TEXT SECTION Start Marker
Hyperparameter Search using Genetic Algorithm for Surrogate Modeling of Geophysical Flows

TL;DR

This paper presents a genetic algorithm approach to automatically optimize hyperparameters and architecture of LSTM neural networks for surrogate modeling of geophysical flows, reducing manual trial-and-error.

Contribution

It introduces a genetic algorithm-based method for automatic hyperparameter and architecture optimization of neural networks in geophysical flow modeling.

Findings

Genetic algorithm effectively optimized LSTM hyperparameters.

Improved surrogate model accuracy for sea-surface temperature.

Reduced manual effort in neural network design.

Abstract

The computational models for geophysical flows are computationally very expensive to employ in multi-query tasks such as data assimilation, uncertainty quantification, and hence surrogate models sought to alleviate the computational burden associated with these full order models. Researchers have started applying machine learning algorithms, particularly neural networks, to build data-driven surrogate models for geophysical flows. The performance of the neural network highly relies upon its architecture design and selection of other hyperparameters. These neural networks are usually manually designed through trial and error to maximize their performance. This often requires domain knowledge of the neural network as well as the problems of interest. This limitation can be addressed by using an evolutionary algorithm to automatically design architecture and select optimal hyperparameters of the neural network. In this paper, we apply the genetic algorithm to effectively design the long short-term memory (LSTM) neural network to build the non-intrusive reduced order model of the sea-surface temperature field.
TEXT SECTION End Marker
EXERCISE DATA Start Marker
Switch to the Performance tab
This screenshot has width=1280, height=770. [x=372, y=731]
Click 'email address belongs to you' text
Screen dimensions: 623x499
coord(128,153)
EXERCISE DATA End Marker
REQUIREMENT 1 ->
In the genetic algorithm text above, what field does the paper build a non-intrusive reduced order model of?
REQUIREMENT 2 ->
Repeat word for word the part of the genetic algorithm text between "Contribution" and "neural network design.", inclusive.

RESPONSE BOX 1 ->
The sea-surface temperature field.

RESPONSE BOX 2 ->
Contribution

It introduces a genetic algorithm-based method for automatic hyperparameter and architecture optimization of neural networks in geophysical flow modeling.

Findings

Genetic algorithm effectively optimized LSTM hyperparameters.

Improved surrogate model accuracy for sea-surface temperature.

Reduced manual effort in neural network design.